• Supplied information
+++

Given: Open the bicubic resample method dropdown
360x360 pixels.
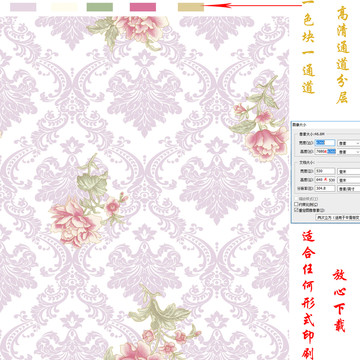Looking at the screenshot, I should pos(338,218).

+++

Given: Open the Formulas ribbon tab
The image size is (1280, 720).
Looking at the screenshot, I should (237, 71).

+++

• Task requirements
The lines to copy are those above that contain the string "Given".

• Response below
Given: Open the bicubic resample method dropdown
Given: Open the Formulas ribbon tab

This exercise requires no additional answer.